[Task material Boundary: Start]

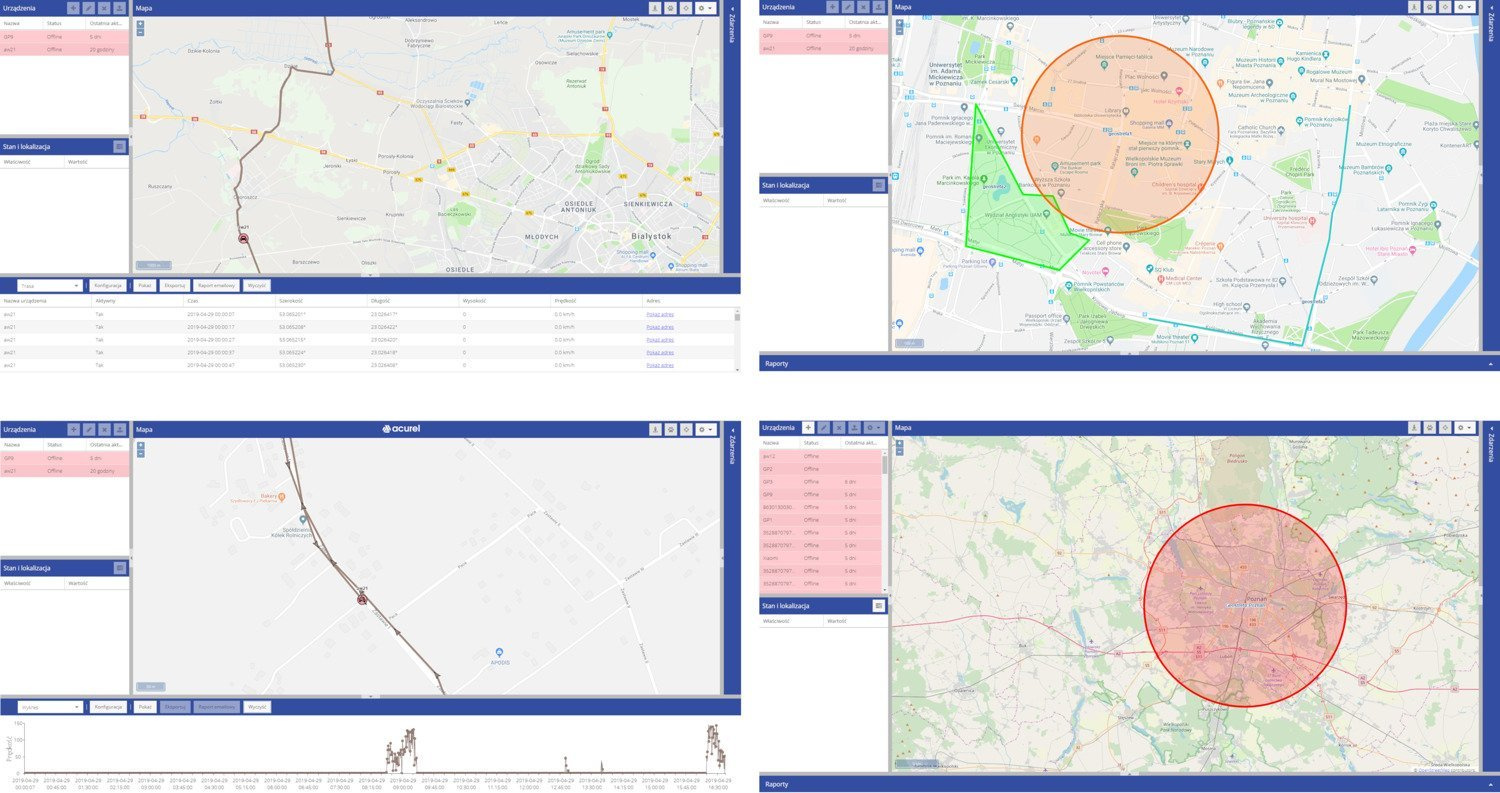Click Konfiguracja button next to Trasa dropdown
This screenshot has height=793, width=1500.
point(107,285)
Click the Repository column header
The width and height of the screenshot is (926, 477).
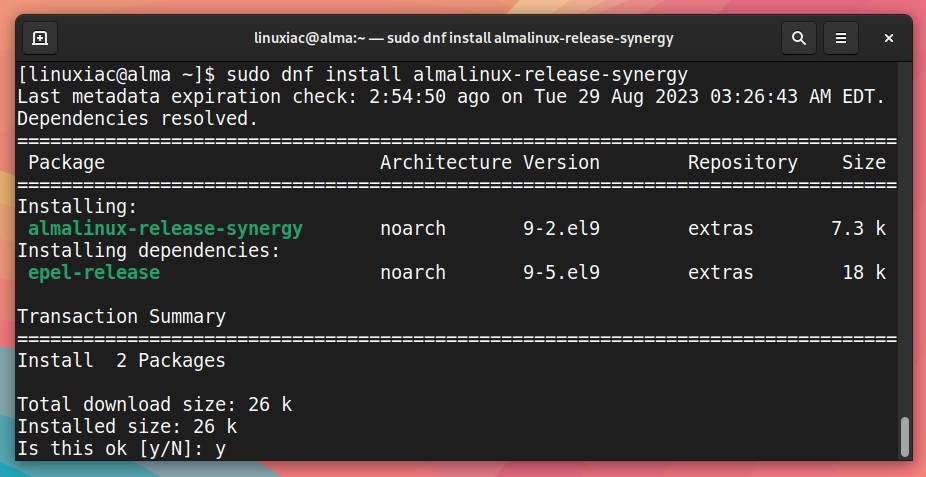pyautogui.click(x=742, y=162)
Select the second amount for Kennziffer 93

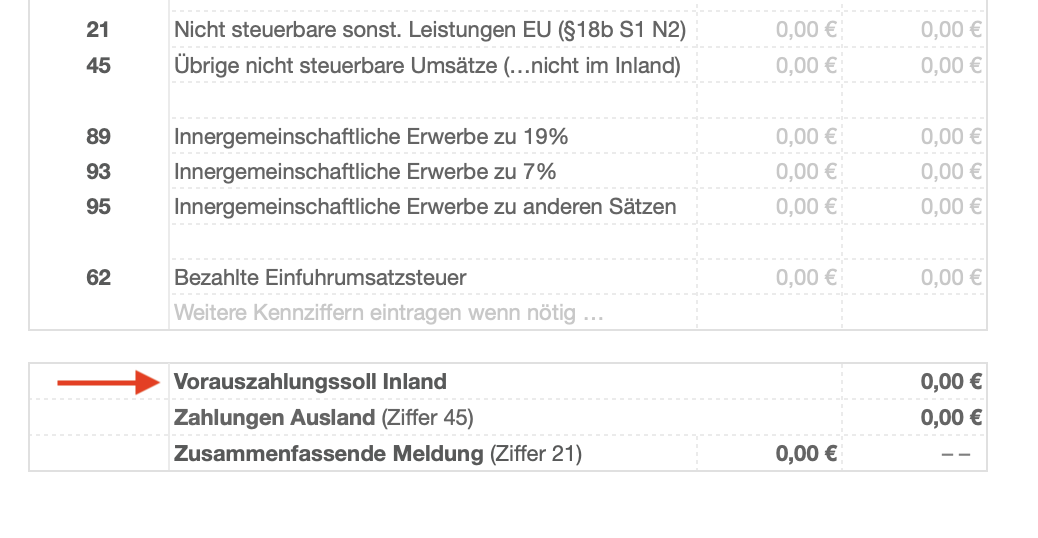950,172
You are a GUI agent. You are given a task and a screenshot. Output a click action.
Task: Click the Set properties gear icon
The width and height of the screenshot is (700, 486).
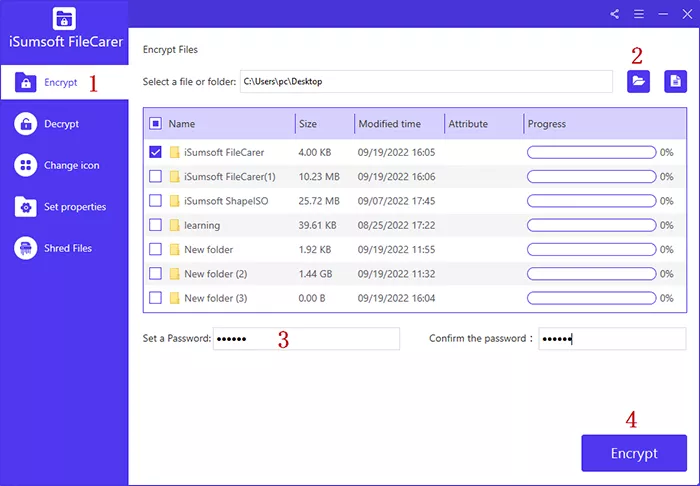[x=25, y=207]
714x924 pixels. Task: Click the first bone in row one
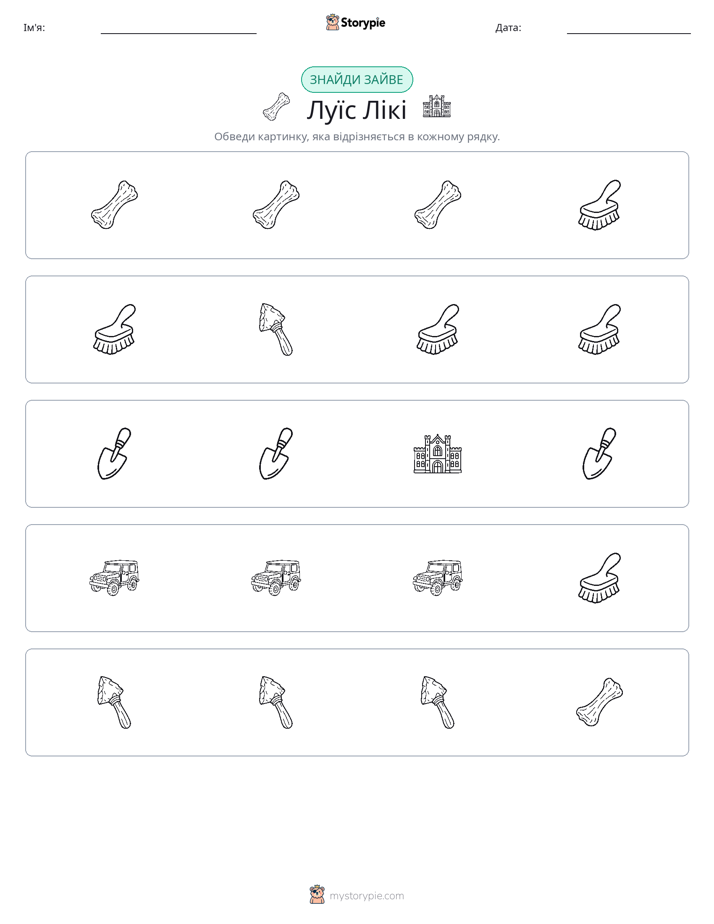click(x=114, y=204)
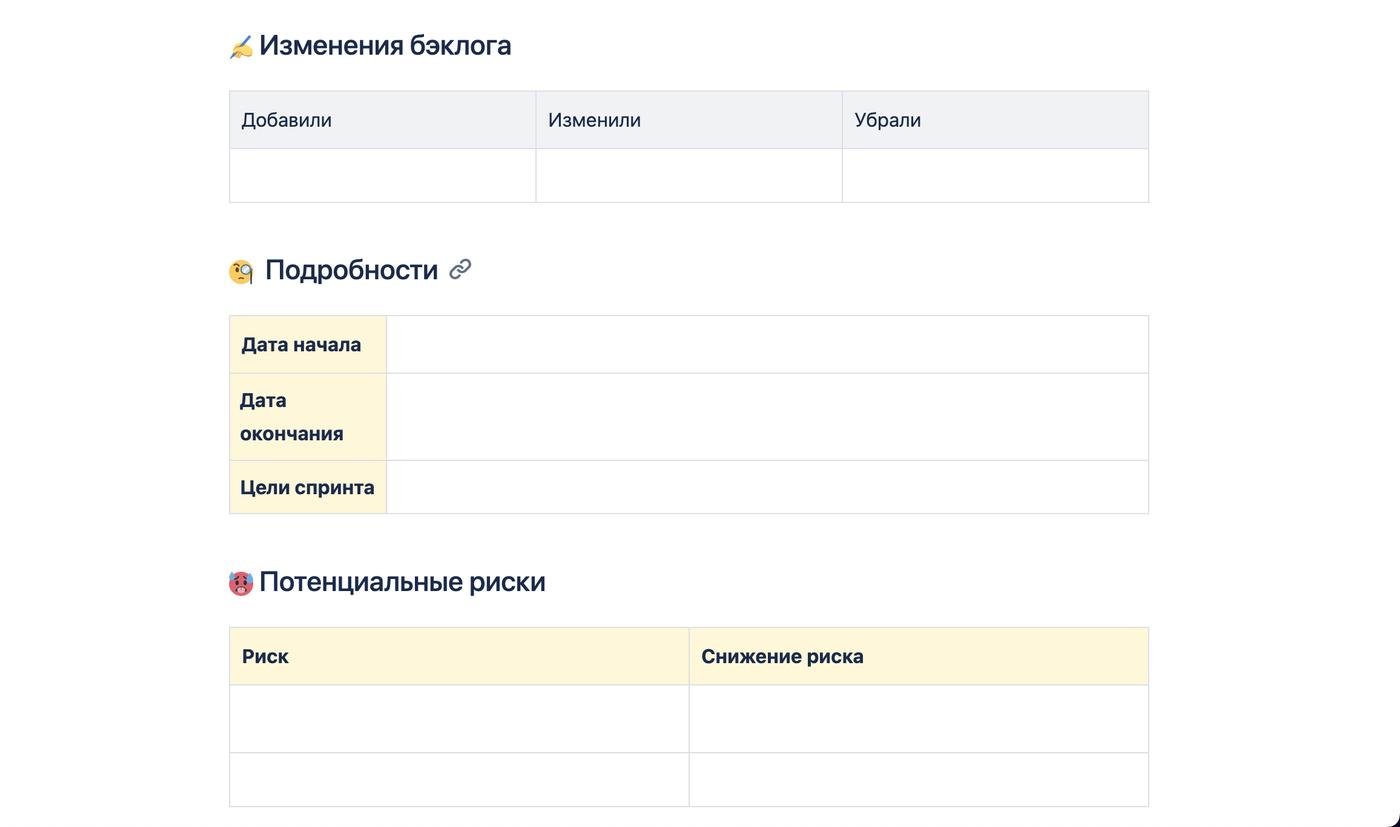Select the Добавили column header cell
The height and width of the screenshot is (827, 1400).
(382, 120)
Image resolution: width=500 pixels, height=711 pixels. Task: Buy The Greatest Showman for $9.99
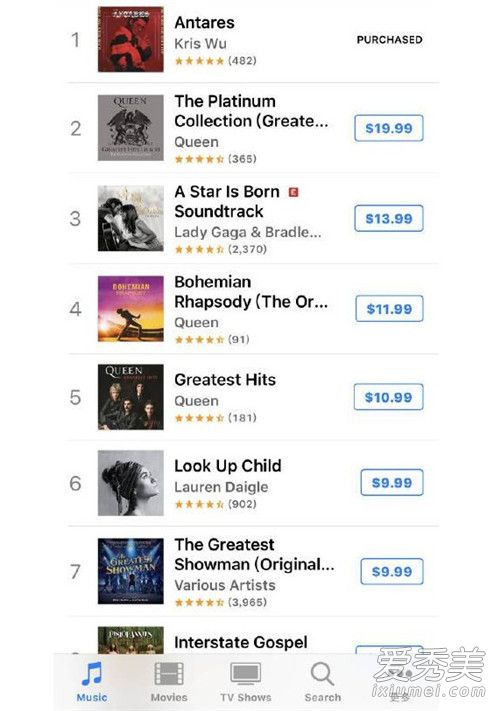[x=392, y=571]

[Task material Boundary: End]

Exercise: A word-for-word copy is needed of the lines from the line with "The width and height of the screenshot is (926, 477)." through the last line of the entries above, with both ends kept and the pictures dropped.

Response:
The width and height of the screenshot is (926, 477).
pyautogui.click(x=742, y=162)
Select the second amount for Kennziffer 93

950,172
You are a GUI agent. You are given a task and a screenshot. Output a click action.
Task: Click the Set properties gear icon
The width and height of the screenshot is (700, 486).
[x=25, y=207]
714x924 pixels. Task: Click the first bone in row one
click(x=114, y=204)
Select the Добавили column header cell
The height and width of the screenshot is (827, 1400).
(382, 120)
Image resolution: width=500 pixels, height=711 pixels. Task: Buy The Greatest Showman for $9.99
[x=392, y=571]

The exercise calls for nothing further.